Yes. For something–no matter how small–cannot come from Absolutely Nothing. We would still have Absolutely Nothing.

What does that tell us? That Absolutely Nothing never existed. Why? Because, if Absolutely Nothing ever existed, there would still be Absolutely Nothing!

If Absolutely Nothing ever existed, there would not be anything outside it to cause the existence of anything.

Again, if Absolutely Nothing ever existed, there would still be Absolutely Nothing.

However, something exists. Actually, many things exist. You, for example, are something that exists, a very important something. Therefore, you are proof that Absolutely Nothing never existed.

Genius.

  1. olly says:

    Although not (perhaps surprisingly) everybananaslug.com. I bet UC Santa Cruz needs this information more than Appalachian State.

    Even better/worse, there’s this heart-rending consideration of pornography’s evils:

    “On a cold, dark night, there’s nothing better than a blazing fire in the fireplace. You can pile on the wood and let it burn nice and warm. It’s safe, warm, relaxing and romantic. Now take that same fire out of the fireplace (which was built for it) and drop it in the middle of the living room. Suddenly it becomes destructive. It can burn down the whole house and kill everyone inside. Sex is like that fire. ”
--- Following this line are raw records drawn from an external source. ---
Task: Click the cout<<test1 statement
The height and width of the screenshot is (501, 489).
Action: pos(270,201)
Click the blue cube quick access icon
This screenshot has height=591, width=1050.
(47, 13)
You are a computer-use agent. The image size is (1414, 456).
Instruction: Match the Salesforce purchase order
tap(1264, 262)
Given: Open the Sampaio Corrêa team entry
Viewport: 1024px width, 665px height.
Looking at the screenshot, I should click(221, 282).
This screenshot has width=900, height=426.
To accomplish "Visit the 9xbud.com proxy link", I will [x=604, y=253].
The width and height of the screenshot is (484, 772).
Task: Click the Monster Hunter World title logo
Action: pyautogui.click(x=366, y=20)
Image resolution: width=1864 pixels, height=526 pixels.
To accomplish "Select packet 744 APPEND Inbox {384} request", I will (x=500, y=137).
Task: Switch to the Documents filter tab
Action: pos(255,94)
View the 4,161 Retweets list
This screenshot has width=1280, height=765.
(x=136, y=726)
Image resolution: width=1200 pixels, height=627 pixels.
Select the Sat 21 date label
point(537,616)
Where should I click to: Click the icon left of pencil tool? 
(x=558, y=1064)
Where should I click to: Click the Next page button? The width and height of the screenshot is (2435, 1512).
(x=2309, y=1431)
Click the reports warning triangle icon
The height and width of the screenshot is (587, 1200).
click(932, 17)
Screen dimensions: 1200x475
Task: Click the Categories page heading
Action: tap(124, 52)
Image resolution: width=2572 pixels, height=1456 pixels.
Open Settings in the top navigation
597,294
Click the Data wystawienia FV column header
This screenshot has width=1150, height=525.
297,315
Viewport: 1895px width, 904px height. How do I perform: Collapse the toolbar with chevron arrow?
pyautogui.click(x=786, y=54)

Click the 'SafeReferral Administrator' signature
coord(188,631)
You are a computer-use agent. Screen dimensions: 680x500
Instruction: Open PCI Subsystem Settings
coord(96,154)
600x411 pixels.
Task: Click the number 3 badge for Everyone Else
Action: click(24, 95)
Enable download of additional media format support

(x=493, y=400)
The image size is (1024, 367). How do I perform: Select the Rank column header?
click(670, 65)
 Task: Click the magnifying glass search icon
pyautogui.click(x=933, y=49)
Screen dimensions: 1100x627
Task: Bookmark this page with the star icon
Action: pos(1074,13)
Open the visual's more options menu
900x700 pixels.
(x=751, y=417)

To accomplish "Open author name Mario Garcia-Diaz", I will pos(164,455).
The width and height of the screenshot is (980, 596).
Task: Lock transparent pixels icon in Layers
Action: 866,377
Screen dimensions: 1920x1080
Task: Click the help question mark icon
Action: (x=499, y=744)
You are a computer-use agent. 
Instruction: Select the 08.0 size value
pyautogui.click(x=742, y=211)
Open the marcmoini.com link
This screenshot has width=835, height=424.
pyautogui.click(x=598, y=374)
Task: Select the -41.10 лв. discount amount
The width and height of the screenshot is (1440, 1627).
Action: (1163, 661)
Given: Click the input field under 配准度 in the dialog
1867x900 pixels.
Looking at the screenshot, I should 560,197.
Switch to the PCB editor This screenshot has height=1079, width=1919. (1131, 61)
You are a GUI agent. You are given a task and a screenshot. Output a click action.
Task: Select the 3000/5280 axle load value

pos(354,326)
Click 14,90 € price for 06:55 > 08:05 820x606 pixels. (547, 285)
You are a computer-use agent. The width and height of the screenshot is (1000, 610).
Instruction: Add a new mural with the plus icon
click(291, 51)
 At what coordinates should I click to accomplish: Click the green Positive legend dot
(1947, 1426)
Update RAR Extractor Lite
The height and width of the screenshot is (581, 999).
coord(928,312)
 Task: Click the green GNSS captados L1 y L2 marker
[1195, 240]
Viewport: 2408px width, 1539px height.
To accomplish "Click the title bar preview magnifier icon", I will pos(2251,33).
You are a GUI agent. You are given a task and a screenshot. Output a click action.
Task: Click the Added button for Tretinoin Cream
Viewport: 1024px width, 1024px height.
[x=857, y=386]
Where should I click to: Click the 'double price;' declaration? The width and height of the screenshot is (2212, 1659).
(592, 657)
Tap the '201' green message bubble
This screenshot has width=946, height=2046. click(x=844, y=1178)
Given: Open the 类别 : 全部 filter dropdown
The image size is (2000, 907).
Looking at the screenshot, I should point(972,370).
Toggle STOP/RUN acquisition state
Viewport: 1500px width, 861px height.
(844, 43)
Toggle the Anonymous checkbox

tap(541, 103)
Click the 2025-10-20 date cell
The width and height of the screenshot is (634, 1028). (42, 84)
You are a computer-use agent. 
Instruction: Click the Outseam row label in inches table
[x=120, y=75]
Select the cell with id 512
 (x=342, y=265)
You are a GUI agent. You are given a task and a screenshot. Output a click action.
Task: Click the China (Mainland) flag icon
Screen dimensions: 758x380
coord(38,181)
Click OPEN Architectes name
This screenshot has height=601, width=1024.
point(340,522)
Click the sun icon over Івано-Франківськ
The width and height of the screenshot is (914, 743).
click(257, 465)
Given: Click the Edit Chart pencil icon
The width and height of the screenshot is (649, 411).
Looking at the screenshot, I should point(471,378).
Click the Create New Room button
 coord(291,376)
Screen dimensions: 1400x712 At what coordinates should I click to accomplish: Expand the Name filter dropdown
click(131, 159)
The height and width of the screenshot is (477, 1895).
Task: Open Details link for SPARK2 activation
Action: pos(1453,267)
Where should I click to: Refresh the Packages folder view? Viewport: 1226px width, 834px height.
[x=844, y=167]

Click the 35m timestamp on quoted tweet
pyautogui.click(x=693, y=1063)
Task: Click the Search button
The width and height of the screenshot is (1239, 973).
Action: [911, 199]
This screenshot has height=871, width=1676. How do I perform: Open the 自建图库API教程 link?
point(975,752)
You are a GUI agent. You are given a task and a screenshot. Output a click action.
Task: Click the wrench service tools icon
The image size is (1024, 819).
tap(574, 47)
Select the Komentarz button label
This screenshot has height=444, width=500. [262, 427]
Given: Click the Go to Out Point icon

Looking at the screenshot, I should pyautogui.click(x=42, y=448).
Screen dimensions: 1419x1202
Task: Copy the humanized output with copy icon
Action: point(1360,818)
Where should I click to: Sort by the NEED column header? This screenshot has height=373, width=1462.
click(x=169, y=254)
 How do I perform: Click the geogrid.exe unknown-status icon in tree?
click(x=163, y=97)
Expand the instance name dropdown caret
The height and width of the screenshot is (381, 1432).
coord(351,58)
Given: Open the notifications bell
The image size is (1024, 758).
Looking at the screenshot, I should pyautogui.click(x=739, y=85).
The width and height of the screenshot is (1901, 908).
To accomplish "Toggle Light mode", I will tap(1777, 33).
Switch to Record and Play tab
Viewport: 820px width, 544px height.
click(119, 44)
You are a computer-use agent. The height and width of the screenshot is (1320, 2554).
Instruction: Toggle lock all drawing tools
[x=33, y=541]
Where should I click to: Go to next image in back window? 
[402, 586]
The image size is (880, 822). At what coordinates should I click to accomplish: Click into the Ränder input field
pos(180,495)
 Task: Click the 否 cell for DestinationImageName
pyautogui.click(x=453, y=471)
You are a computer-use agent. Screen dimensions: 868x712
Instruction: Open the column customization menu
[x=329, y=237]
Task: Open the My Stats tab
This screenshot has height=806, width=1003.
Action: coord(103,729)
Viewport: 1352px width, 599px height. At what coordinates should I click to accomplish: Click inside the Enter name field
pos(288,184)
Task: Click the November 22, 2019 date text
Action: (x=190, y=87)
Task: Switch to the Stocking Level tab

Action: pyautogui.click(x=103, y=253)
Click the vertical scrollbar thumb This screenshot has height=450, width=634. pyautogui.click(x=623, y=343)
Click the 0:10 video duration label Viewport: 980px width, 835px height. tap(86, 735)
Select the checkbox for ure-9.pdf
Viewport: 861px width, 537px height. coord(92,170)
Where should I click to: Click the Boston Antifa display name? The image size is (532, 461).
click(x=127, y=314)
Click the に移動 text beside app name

    Now go back and it read it in a Barry White voice, and it just sounds like they’re boasting about their technique.

  2. Sho says:

    I also find it amusing that it’s a cookie-cutter website by Campus Crusade for Christ. Just fill in the second half of the domain name with another collegiate mascot (e.g. everybeaver.com) and you’ll go to a similar website, just with different school colors. They even own everymountaineer.com.

  3. Timbo says:

    Quantum mechanic theories have shown and experiments have validated that something can indeed come from nothing, and does so constantly.